Luckily there is more data to help!
https://www.census.gov/data/tables/time-series/demo/popest/2010s-total-metro-and-micro-statistical-areas.html
The census defines "Metropolitan Statistical Area" to try to measure exactly what it says, the metropolitan area. The data from that link does not include crime stats, but we can use it along with the data you posted to see if the hypothesis I laid out above may be true.
msadata =
Import["/Users/bobs/Downloads/cbsa-est2018-alldata.csv", "Dataset",
"HeaderLines" -> 1];
msa = msadata[Select[#LSAD === "Metropolitan Statistical Area" &]]
I made a little utility to handle names and included a few more agencies from your Dataset (I wanted St. Louis).
agencyToName[str_] := StringReplace[str, {" Police Dept" -> "", " City" -> "",
" Sheriff Department" -> ""}];
notsmall = usCrimes2014[Select[#Population >= 200000 &]]
I made this somewhat hacky map from agency names to MSA names, city names seems to be unique enough that it worked pretty well.

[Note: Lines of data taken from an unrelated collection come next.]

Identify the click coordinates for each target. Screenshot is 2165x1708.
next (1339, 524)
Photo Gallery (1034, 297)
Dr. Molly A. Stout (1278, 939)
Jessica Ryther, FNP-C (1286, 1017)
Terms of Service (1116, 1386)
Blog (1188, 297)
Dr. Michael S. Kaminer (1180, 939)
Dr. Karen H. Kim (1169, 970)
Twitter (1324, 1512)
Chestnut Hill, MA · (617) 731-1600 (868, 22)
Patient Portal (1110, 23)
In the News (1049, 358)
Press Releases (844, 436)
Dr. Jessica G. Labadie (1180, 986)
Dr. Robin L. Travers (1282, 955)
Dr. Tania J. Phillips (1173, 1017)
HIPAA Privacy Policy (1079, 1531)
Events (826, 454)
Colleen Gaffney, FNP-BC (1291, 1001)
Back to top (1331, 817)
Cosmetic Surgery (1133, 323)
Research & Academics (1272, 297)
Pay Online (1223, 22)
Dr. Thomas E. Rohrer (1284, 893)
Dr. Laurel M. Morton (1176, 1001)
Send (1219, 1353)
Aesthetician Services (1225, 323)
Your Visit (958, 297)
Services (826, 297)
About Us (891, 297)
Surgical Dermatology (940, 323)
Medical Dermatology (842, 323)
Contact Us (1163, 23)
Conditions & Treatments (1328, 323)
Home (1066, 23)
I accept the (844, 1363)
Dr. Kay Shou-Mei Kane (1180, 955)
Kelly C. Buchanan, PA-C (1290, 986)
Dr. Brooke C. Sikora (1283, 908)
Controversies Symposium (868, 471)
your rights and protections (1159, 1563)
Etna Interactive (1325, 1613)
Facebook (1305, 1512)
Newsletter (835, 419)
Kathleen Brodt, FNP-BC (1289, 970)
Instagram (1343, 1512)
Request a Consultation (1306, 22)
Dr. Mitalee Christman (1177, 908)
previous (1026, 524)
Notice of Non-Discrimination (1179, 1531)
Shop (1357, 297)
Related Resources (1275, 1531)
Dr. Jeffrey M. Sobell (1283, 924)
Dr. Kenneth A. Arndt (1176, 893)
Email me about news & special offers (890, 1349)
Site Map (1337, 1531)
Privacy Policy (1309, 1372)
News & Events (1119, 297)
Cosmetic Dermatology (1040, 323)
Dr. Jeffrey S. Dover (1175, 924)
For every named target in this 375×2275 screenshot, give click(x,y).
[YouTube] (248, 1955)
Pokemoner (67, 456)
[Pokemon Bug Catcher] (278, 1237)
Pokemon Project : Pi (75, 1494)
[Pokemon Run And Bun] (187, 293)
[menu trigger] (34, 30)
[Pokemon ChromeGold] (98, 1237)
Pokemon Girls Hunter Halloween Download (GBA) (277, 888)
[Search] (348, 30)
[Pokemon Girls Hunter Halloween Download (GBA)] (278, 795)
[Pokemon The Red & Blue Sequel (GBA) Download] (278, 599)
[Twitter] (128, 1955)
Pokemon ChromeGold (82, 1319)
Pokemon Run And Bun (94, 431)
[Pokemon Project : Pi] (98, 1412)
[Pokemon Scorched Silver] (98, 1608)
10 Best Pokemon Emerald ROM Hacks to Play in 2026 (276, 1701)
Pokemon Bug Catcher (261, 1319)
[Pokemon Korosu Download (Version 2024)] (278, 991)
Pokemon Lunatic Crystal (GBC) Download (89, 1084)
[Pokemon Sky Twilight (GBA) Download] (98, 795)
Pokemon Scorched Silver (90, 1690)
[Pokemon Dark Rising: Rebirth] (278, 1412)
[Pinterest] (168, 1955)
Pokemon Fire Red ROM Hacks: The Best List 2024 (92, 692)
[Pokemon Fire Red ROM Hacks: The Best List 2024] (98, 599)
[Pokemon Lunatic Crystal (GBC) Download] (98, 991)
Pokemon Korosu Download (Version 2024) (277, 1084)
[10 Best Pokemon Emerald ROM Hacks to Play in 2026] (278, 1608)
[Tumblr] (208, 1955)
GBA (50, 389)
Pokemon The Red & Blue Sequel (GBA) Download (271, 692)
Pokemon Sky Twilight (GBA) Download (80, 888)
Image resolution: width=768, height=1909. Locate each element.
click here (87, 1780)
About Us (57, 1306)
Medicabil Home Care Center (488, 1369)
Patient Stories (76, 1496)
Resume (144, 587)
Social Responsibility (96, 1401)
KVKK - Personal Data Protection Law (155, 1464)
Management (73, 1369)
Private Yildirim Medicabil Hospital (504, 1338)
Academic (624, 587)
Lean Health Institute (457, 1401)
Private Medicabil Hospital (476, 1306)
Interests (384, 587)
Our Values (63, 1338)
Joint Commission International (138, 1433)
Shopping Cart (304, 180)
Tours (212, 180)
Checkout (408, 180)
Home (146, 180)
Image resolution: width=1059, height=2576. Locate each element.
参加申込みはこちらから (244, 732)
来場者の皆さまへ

msanames = Normal[msa[All, "NAME"]];
agencyToMSAMap =
DeleteMissing[
AssociationMap[
Function[name,
SelectFirst[msanames, StringContainsQ[#, agencyToName@name] &]],
Normal@notsmall[All, "Agency"]]]
I combined the data into a single Dataset
combinestats[crimedata_] :=
Association[
Normal /@ {KeyTake[
crimedata, {"Agency", "Population", "PropertyCrimeRate",
"ViolentCrimeRate"}],
KeyTake[SelectFirst[
msa, #NAME ===
agencyToMSAMap[
crimedata["Agency"]] &], {"POPESTIMATE2014"}]}] /;
KeyExistsQ[agencyToMSAMap, crimedata["Agency"]]
combinestats[_] := Missing[]
mydata = DeleteMissing[combinestats /@ notsmall][
Select[NumberQ[Total[KeyDrop[#, "Agency"]]] &]]
Finally I added a second set of bubbles to your plot so each city has both the city population and the MSA population:
BubbleChart[{Normal@
mydata[All,
Callout[{#PropertyCrimeRate, #ViolentCrimeRate, #POPESTIMATE2014},
agencyToName[#Agency]] &],
Normal@mydata[
All, {#PropertyCrimeRate, #ViolentCrimeRate, #Population} &]},
FrameLabel -> {"Property Crime Rate (per 100k)",
"Violent Crime Rate (per 100k)"}, PlotTheme -> "Detailed",
PlotLabel -> "Crime Rates by Policy Department (2014)",
PlotTheme -> "Detailed", AspectRatio -> 1/3, ImageSize -> Full]
If my hypothesis is correct then the highest crime cities (top right) will show lots of blue around their yellow and in fact we see a lot of them are that way (Atlanta, St. Louis, Detroit). However, there are cities in the lower crime area that also show a lot of blue. It turns out these are all not the major center of their MSA (Newark is in with New York, Anaheim with L.A., Scottsdale with Phoenix, etc). So the primary idea checks out that city crime data (while important for the agencies reporting it) is screwed by municipal lines and does not reflect a standard measurement for comparing the crime rates of two areas that people outside of those agencies probably really care about.
Note: Just like every year in football, something went wrong with Cleveland. The yellow is bigger than the blue. Maybe there are two Clevelands in the MSA names?